# [Problem description]
Please set down, with no changes, every line of the material below from the one containing "Given: Expand the Unhide submenu" through the end. Skip the pictures.
╭──
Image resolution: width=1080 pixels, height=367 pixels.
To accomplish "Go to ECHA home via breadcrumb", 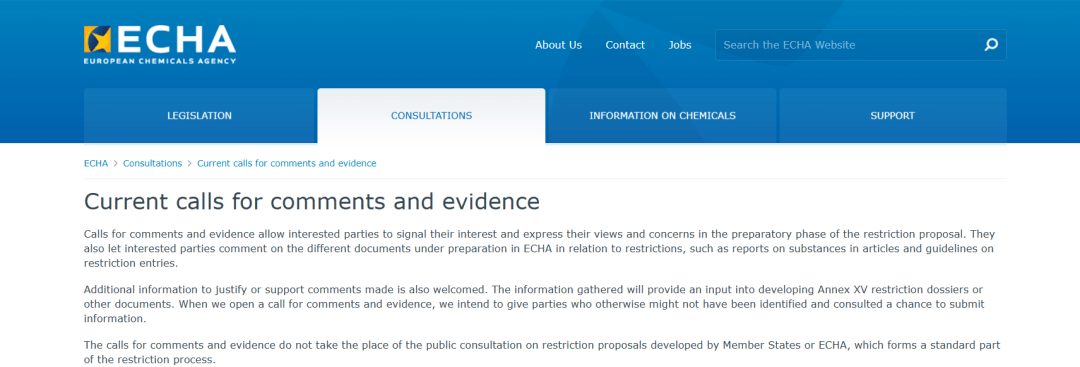I will tap(96, 164).
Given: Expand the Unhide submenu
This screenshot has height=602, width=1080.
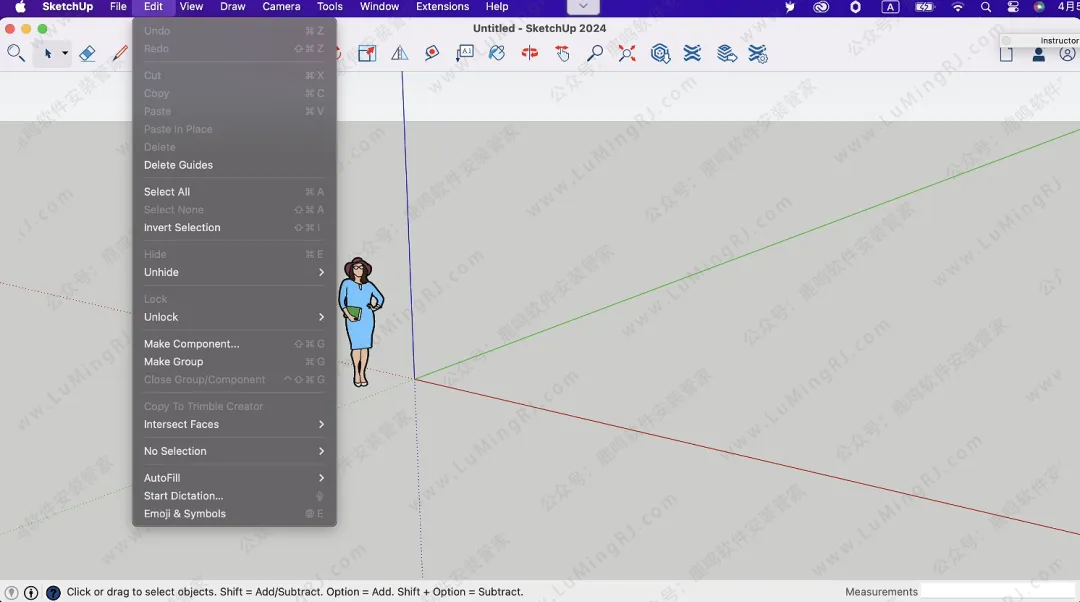Looking at the screenshot, I should tap(234, 272).
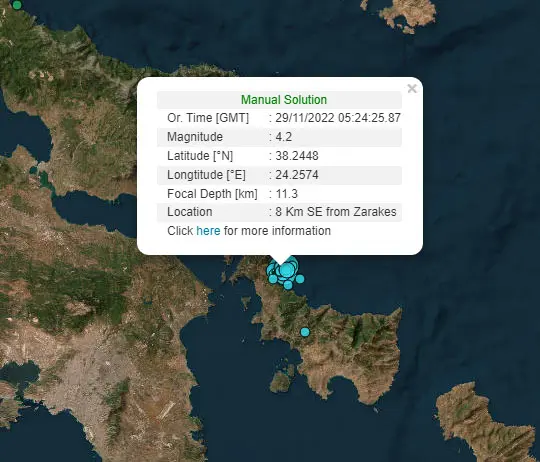The width and height of the screenshot is (540, 462).
Task: Select the left small cyan marker in the cluster
Action: [273, 279]
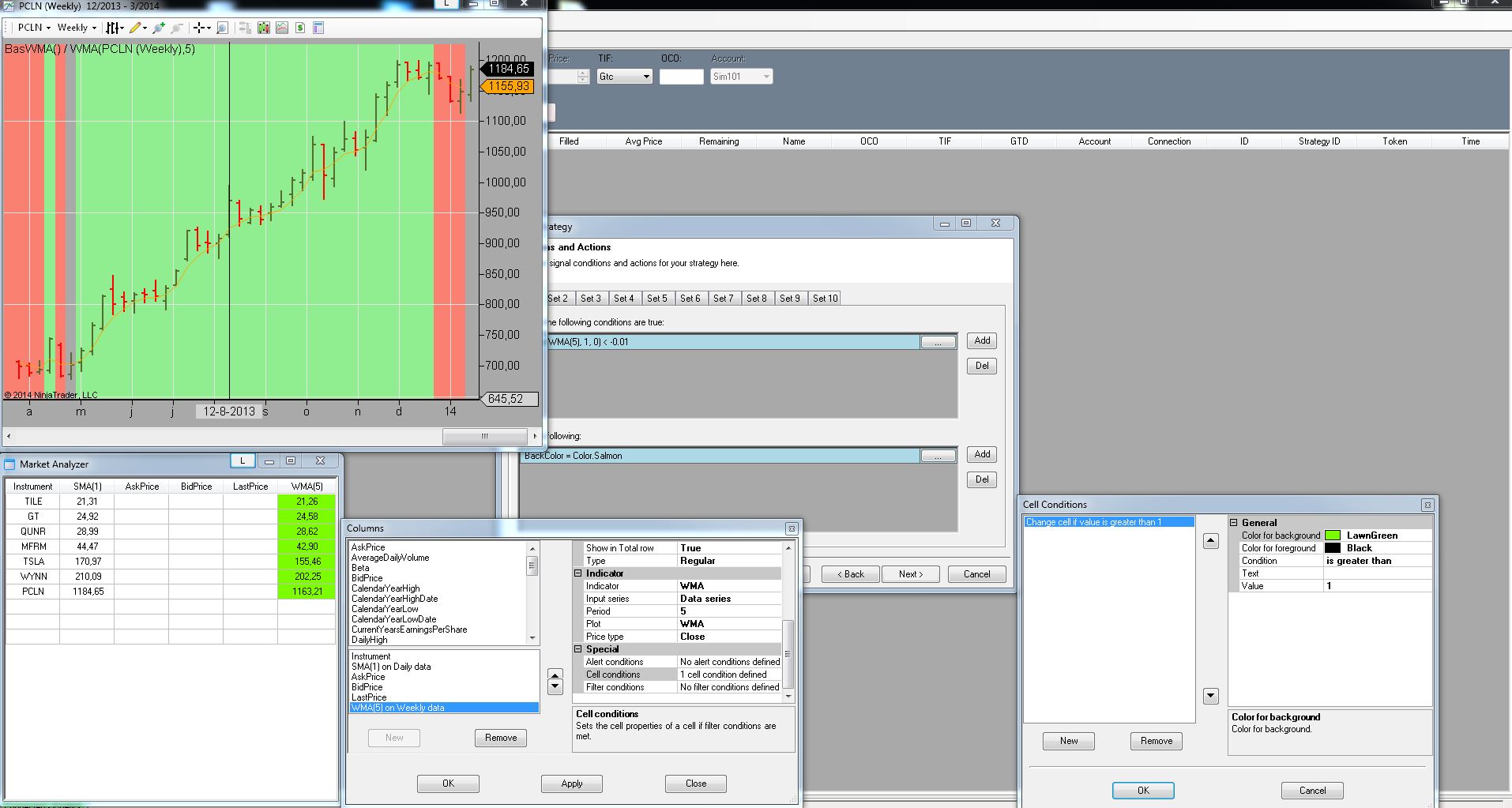Screen dimensions: 1512x808
Task: Collapse the Indicator property group
Action: [x=577, y=573]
╰──
# [Result of this exercise]
Given: Expand the Unhide submenu
This screenshot has height=602, width=1080.
Looking at the screenshot, I should tap(234, 272).
The width and height of the screenshot is (540, 462).
Task: Select the left small cyan marker in the cluster
Action: [273, 279]
Screen dimensions: 1512x808
Task: Collapse the Indicator property group
Action: [x=577, y=573]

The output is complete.